Imitating Radiological Scrolling: A Global-Local Attention Model for 3D Chest CT Volumes Multi-Label Anomaly Classification
Journal:
arXiv
Published Date:
Mar 26, 2025
Abstract
The rapid increase in the number of Computed Tomography (CT) scan
examinations has created an urgent need for automated tools, such as organ
segmentation, anomaly classification, and report generation, to assist
radiologists with their growing workload. Multi-label classification of
Three-Dimensional (3D) CT scans is a challenging task due to the volumetric
nature of the data and the variety of anomalies to be detected.
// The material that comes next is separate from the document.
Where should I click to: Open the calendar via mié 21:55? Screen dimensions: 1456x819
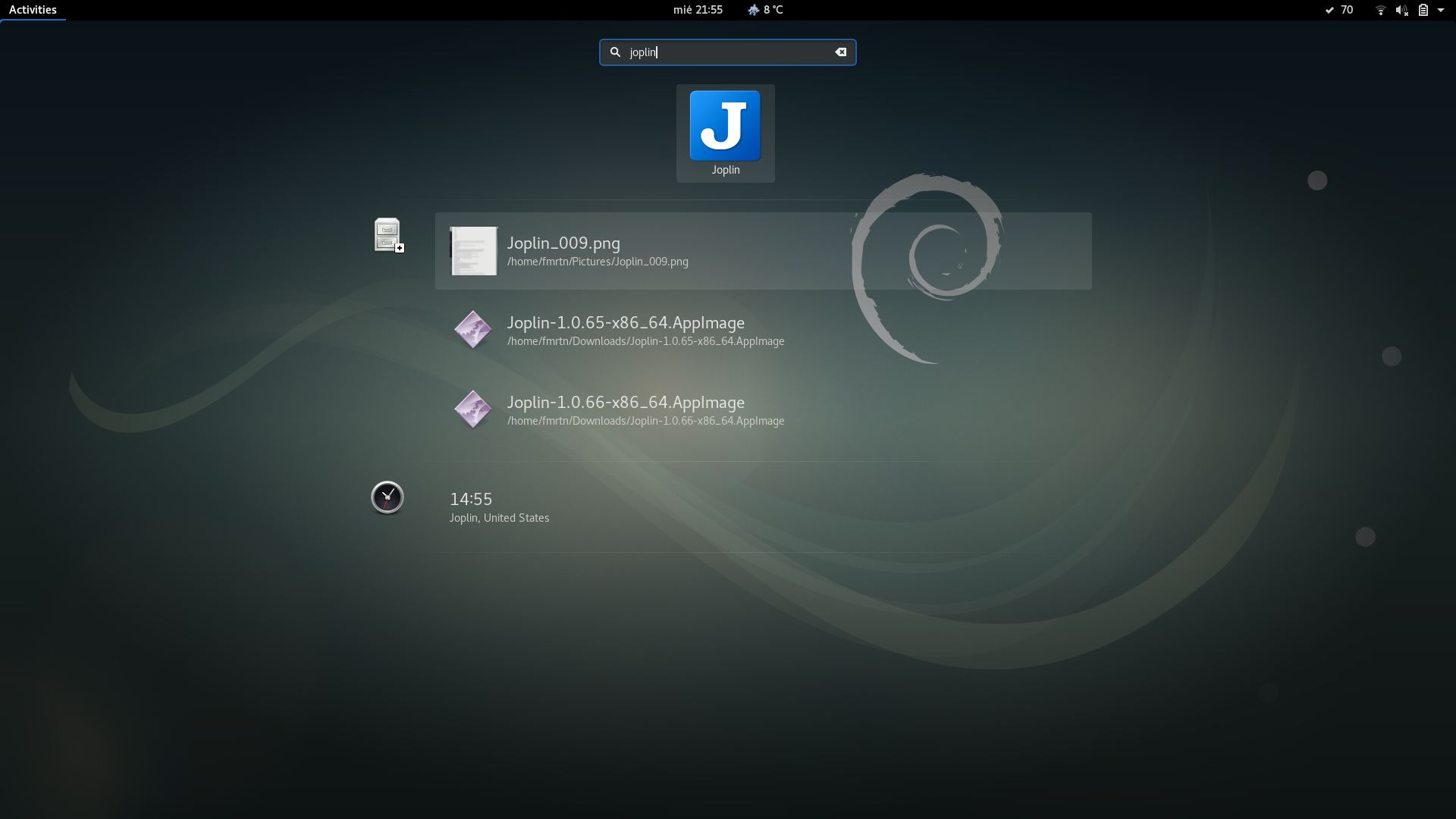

Existing deep
learning methods based on Convolutional Neural Networks (CNNs) struggle to
capture long-range dependencies effectively, while Vision Transformers require
extensive pre-training, posing challenges for practical use. Additionally,
these existing methods do not explicitly model the radiologist's navigational
behavior while scrolling through CT scan slices, which requires both global
context understanding and local detail awareness. In this study, we present
CT-Scroll, a novel global-local attention model specifically designed to
emulate the scrolling behavior of radiologists during the analysis of 3D CT
scans. Our approach is evaluated on two public datasets, demonstrating its
efficacy through comprehensive experiments and an ablation study that
highlights the contribution of each model component.